→ TASK REQUIREMENTS
With both ends included, repeat exactly the lines of the entries below from the one containing "detinned (38, 1710)" down to the one containing "Reklamacje i zwroty (896, 1348)", and no others.

[Dataset entries]
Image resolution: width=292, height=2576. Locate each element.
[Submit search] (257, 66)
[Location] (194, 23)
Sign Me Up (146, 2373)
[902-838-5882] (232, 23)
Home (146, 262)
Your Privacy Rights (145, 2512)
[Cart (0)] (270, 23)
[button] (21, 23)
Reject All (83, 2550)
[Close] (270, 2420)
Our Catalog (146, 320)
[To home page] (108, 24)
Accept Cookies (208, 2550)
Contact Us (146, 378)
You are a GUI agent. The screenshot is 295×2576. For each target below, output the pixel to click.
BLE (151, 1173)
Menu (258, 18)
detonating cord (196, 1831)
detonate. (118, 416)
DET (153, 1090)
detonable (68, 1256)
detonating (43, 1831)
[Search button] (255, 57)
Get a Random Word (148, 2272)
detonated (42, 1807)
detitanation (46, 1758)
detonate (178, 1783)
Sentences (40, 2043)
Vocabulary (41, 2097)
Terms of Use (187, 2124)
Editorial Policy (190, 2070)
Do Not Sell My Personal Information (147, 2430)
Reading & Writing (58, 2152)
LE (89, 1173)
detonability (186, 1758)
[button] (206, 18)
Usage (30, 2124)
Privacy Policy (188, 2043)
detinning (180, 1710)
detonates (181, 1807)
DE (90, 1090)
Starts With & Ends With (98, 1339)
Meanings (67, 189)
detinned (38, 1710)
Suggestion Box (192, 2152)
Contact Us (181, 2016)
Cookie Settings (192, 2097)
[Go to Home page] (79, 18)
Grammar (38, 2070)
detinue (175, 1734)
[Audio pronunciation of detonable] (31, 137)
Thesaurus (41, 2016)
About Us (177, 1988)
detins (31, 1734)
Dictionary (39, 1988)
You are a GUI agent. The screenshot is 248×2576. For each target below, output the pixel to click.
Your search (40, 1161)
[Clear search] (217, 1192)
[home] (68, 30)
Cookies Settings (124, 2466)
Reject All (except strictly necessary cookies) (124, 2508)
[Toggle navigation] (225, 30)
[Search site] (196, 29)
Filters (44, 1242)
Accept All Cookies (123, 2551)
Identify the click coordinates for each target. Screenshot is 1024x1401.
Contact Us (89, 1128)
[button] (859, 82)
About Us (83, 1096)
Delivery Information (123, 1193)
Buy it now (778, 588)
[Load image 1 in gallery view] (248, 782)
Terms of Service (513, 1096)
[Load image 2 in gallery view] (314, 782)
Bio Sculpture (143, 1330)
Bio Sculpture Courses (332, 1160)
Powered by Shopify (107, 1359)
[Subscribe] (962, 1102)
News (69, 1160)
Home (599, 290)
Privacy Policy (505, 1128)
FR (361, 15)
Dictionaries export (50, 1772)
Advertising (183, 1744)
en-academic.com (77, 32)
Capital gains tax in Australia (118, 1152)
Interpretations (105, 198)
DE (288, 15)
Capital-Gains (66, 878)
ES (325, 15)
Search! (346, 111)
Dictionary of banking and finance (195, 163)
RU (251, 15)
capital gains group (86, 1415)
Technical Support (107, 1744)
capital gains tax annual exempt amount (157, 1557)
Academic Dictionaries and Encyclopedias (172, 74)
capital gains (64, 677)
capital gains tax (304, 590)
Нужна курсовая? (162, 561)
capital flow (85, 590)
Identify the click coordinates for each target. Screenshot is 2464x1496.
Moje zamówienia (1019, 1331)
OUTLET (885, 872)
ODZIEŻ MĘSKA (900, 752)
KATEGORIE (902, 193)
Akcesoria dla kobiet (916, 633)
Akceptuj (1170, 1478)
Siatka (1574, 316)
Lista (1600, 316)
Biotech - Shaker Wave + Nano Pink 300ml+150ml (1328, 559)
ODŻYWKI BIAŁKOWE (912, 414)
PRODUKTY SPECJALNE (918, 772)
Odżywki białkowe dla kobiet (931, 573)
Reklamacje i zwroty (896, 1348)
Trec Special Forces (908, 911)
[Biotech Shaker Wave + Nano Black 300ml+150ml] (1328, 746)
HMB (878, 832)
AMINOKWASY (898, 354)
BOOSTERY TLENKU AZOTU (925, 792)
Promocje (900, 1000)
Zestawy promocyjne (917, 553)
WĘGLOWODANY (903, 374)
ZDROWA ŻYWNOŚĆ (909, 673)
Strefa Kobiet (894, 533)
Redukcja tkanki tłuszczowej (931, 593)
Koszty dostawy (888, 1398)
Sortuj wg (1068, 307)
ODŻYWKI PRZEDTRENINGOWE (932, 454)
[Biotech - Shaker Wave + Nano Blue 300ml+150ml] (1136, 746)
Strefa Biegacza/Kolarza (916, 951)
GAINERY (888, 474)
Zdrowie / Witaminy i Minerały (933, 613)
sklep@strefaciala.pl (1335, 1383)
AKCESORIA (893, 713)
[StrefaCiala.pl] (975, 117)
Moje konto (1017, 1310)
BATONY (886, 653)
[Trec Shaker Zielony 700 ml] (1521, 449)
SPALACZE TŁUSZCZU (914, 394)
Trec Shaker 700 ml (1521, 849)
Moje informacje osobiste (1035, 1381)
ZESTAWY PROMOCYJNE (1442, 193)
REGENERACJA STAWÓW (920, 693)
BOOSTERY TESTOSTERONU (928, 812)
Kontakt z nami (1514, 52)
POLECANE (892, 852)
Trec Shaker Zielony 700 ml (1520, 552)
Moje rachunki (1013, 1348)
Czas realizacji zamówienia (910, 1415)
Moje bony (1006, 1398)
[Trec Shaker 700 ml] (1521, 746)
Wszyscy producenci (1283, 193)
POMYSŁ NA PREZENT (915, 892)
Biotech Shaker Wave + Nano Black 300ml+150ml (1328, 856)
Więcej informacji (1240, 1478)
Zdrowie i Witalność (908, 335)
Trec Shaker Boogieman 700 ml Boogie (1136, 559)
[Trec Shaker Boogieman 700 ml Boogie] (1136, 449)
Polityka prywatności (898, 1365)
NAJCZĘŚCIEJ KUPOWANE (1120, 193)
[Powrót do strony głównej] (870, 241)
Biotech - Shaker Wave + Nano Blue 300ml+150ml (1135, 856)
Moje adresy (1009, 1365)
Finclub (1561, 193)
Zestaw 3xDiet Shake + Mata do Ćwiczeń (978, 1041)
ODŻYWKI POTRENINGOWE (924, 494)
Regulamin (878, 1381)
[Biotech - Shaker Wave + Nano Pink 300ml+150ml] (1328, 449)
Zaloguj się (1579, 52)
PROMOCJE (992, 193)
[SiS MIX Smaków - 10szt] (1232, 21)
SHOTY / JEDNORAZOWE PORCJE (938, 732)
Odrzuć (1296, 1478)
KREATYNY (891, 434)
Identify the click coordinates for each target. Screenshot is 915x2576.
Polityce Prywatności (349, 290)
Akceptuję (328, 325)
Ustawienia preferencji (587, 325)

→ ANSWER SPACE
detinned (38, 1710)
Suggestion Box (192, 2152)
Contact Us (181, 2016)
Cookie Settings (192, 2097)
[Go to Home page] (79, 18)
Grammar (38, 2070)
detinue (175, 1734)
[Audio pronunciation of detonable] (31, 137)
Thesaurus (41, 2016)
About Us (177, 1988)
detins (31, 1734)
Dictionary (39, 1988)
You are a GUI agent. The screenshot is 248×2576. For each target below, output the pixel to click.
Your search (40, 1161)
[Clear search] (217, 1192)
[home] (68, 30)
Cookies Settings (124, 2466)
Reject All (except strictly necessary cookies) (124, 2508)
[Toggle navigation] (225, 30)
[Search site] (196, 29)
Filters (44, 1242)
Accept All Cookies (123, 2551)
Identify the click coordinates for each target. Screenshot is 1024x1401.
Contact Us (89, 1128)
[button] (859, 82)
About Us (83, 1096)
Delivery Information (123, 1193)
Buy it now (778, 588)
[Load image 1 in gallery view] (248, 782)
Terms of Service (513, 1096)
[Load image 2 in gallery view] (314, 782)
Bio Sculpture (143, 1330)
Bio Sculpture Courses (332, 1160)
Powered by Shopify (107, 1359)
[Subscribe] (962, 1102)
News (69, 1160)
Home (599, 290)
Privacy Policy (505, 1128)
FR (361, 15)
Dictionaries export (50, 1772)
Advertising (183, 1744)
en-academic.com (77, 32)
Capital gains tax in Australia (118, 1152)
Interpretations (105, 198)
DE (288, 15)
Capital-Gains (66, 878)
ES (325, 15)
Search! (346, 111)
Dictionary of banking and finance (195, 163)
RU (251, 15)
capital gains group (86, 1415)
Technical Support (107, 1744)
capital gains tax annual exempt amount (157, 1557)
Academic Dictionaries and Encyclopedias (172, 74)
capital gains (64, 677)
capital gains tax (304, 590)
Нужна курсовая? (162, 561)
capital flow (85, 590)
Identify the click coordinates for each target. Screenshot is 2464x1496.
Moje zamówienia (1019, 1331)
OUTLET (885, 872)
ODZIEŻ MĘSKA (900, 752)
KATEGORIE (902, 193)
Akcesoria dla kobiet (916, 633)
Akceptuj (1170, 1478)
Siatka (1574, 316)
Lista (1600, 316)
Biotech - Shaker Wave + Nano Pink 300ml+150ml (1328, 559)
ODŻYWKI BIAŁKOWE (912, 414)
PRODUKTY SPECJALNE (918, 772)
Odżywki białkowe dla kobiet (931, 573)
Reklamacje i zwroty (896, 1348)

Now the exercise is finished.